3.5. Navigation layer

  • motorPowerFromFraction (float fraction) returns the power to supply to a motor in order to obtain the desired fraction of the maximal speed.

  • motorPowerFromDistance (float[] distance) returns the (signed!) motor powers that NavigationLayerImp should use to move towards a point that is ``distance'' away.

  • gotoCoordinates(float x, float y, float z) is now done in a more correct fashion. Inside the speed and direction of motors are set. Finds out in which direction the pointer is needing to go in the various axis.

  • halt () stops the motors.

  • getCoordinates() retrieves coordinates with the help of calibration layer and puts into an array.

The new thing to this layer is general improvement of the corrective measures taken in order to go from actual position to desired position. This uses the motorPowerFromDistance() helper method, that undergoes a transition from being a simple guesswork stepwise function to a nice linear mapping that is based on empirical knowledge.

3.6. Gradient interpreter layer

GradientInterpreterStandard has had some changes from last time:

  • assureMaintainerRunning() the way operations are run is corrected.

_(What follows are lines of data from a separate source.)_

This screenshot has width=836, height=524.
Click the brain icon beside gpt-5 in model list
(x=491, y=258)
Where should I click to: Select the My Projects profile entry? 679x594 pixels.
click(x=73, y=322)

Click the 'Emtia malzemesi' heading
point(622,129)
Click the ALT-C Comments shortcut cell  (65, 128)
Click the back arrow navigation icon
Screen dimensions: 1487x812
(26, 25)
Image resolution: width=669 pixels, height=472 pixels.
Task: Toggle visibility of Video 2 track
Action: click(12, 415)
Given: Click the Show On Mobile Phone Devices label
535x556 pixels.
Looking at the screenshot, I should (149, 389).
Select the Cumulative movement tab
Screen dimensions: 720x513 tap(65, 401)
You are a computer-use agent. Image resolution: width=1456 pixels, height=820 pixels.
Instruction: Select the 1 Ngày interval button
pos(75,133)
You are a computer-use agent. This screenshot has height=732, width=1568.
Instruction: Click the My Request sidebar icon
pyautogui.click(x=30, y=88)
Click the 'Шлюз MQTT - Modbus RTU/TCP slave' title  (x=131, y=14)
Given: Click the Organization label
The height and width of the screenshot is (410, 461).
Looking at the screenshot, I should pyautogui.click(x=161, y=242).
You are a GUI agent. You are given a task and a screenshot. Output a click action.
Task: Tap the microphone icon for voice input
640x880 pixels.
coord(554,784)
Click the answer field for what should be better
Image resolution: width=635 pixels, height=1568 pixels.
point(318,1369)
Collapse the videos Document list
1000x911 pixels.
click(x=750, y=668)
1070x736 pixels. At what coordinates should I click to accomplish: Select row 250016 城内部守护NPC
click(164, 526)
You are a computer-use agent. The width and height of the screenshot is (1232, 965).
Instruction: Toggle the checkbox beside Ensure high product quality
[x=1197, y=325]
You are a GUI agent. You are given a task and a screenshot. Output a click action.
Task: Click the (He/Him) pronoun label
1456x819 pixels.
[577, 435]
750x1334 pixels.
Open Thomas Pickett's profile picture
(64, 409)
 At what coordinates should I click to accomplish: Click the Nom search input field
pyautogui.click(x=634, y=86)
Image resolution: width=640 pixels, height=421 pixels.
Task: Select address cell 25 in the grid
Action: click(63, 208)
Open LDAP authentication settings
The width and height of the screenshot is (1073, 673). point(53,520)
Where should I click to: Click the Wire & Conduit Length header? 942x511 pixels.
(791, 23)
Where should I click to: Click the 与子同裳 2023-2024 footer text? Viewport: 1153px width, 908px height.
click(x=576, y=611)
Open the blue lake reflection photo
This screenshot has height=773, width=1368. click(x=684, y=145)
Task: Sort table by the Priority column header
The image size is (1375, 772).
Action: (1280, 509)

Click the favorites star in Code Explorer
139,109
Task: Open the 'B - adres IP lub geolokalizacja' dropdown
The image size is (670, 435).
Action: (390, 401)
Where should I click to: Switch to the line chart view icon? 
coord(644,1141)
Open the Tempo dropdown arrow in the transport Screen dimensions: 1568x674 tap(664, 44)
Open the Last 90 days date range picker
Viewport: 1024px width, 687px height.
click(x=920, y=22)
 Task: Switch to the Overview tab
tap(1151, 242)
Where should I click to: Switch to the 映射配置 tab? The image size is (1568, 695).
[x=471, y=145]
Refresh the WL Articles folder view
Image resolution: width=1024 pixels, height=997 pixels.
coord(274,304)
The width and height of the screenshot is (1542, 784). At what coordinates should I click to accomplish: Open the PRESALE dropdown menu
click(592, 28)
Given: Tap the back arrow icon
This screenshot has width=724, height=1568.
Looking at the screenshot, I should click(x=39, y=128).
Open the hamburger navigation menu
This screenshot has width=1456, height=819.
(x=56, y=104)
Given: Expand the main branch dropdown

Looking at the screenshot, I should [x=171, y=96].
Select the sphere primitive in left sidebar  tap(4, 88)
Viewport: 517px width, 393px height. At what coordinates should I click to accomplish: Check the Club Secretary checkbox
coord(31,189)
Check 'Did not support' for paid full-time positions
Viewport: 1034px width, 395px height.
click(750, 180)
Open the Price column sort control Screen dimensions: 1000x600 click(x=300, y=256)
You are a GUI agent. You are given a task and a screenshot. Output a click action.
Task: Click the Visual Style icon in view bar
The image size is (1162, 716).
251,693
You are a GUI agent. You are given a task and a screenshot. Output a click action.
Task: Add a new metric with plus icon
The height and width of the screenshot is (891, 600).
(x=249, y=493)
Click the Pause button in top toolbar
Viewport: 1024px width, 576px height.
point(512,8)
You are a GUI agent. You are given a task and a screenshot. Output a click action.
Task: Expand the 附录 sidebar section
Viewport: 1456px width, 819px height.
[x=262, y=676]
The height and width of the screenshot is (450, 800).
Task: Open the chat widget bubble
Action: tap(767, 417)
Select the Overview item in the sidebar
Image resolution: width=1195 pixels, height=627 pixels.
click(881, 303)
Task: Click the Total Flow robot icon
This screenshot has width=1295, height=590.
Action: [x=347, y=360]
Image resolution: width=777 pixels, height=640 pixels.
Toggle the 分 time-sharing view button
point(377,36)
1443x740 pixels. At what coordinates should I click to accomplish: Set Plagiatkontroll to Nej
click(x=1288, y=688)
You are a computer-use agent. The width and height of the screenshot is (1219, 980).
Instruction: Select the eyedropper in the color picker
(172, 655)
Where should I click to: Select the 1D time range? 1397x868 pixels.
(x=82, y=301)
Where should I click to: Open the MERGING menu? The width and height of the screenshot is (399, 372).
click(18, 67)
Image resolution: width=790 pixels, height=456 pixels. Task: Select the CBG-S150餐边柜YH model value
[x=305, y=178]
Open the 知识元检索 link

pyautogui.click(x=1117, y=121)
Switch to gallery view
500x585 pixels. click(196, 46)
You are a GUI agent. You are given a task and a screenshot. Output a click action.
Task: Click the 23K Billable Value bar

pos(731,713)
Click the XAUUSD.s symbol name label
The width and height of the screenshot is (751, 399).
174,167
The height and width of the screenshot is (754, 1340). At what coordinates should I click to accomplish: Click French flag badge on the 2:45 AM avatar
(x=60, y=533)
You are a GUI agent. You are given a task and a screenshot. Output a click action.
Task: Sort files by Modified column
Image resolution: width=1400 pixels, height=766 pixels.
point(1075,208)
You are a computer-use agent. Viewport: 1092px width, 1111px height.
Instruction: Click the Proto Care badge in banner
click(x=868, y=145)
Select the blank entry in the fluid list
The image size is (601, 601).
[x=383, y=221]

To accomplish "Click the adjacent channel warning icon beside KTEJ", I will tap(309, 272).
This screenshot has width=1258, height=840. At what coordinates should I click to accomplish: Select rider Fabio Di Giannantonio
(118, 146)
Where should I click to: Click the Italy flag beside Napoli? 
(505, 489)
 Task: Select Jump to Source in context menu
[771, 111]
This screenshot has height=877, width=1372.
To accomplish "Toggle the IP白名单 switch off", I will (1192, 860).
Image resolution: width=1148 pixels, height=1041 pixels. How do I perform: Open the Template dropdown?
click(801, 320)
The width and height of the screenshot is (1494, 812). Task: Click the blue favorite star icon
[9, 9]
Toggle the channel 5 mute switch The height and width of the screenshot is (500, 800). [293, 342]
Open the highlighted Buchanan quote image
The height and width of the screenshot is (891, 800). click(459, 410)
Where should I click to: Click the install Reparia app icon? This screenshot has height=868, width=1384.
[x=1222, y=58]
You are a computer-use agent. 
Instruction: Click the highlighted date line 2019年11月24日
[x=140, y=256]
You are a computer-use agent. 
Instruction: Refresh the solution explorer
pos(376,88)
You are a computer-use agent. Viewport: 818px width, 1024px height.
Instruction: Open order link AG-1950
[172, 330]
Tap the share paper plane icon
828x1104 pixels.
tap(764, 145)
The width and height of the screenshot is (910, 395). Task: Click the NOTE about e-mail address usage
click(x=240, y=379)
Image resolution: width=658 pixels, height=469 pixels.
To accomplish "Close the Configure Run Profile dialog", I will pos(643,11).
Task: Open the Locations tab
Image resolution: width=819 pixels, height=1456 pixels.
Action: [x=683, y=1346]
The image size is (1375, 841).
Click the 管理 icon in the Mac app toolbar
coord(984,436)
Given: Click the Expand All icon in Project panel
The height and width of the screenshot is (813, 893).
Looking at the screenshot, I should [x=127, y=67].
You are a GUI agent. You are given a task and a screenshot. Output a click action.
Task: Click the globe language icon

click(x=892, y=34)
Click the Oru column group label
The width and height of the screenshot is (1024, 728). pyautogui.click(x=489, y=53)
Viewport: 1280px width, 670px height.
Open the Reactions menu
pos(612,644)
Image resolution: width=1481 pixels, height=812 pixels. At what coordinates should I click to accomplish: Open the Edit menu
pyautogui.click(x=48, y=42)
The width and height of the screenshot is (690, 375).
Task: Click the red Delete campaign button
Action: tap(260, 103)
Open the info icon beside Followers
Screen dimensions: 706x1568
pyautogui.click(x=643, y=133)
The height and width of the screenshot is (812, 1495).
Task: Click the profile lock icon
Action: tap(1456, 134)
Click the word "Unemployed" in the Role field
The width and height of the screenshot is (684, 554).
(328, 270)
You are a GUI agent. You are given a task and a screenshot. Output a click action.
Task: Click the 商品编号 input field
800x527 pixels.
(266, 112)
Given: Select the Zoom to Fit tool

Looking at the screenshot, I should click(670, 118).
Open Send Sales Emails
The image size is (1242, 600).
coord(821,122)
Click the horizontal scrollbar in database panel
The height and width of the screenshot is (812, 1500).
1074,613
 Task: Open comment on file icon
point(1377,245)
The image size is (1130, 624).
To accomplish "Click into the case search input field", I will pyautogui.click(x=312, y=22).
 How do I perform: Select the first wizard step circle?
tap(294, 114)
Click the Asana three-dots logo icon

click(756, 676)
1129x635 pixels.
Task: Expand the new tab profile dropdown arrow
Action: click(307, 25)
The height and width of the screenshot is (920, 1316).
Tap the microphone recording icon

  • interactivelyRunOperation(GradientGiver operation) is all about to be certain where to go. It allows to go (or to try to go) to the currently most correct coordinates.

The most important thing with a gradient interpreter layer at this point is the act of correction. At every moment we are trying to go to the most correct coordinates we are aware of, as determined from the time since the start of a movement.

3.7. Bogus handler layer

  • findOrigo () finds the starting point, interactively (i.e. it's a blocking call).

  • drawRoundedSquare () handles the way a square with rounded corners is being drawn.

  • drawSimpleSquare () handles the way a square without rounded corners is being drawn.

  • drawTriangle () handles the way a triangle is being drawn.

  • drawLinesegments (float[][] array) handles the way some array of line segments is being drawn.

  • main (String[] args) handles sequence of actions.

This layer now contains descriptions of some more shapes. Therefore, now we should be able to draw a rounded square, a simple square, a triangle, and an ordinary line.

4. Conclusion

Drawing tests showed that we are actually able to draw lines along the axis with a lot of precision, whereas diagonal ones aren't at that level of precision yet. With regards to the drawing trials, necessary adjustments were made to the navigation layer, as well as to the gradient interpreter and bogus handler layers.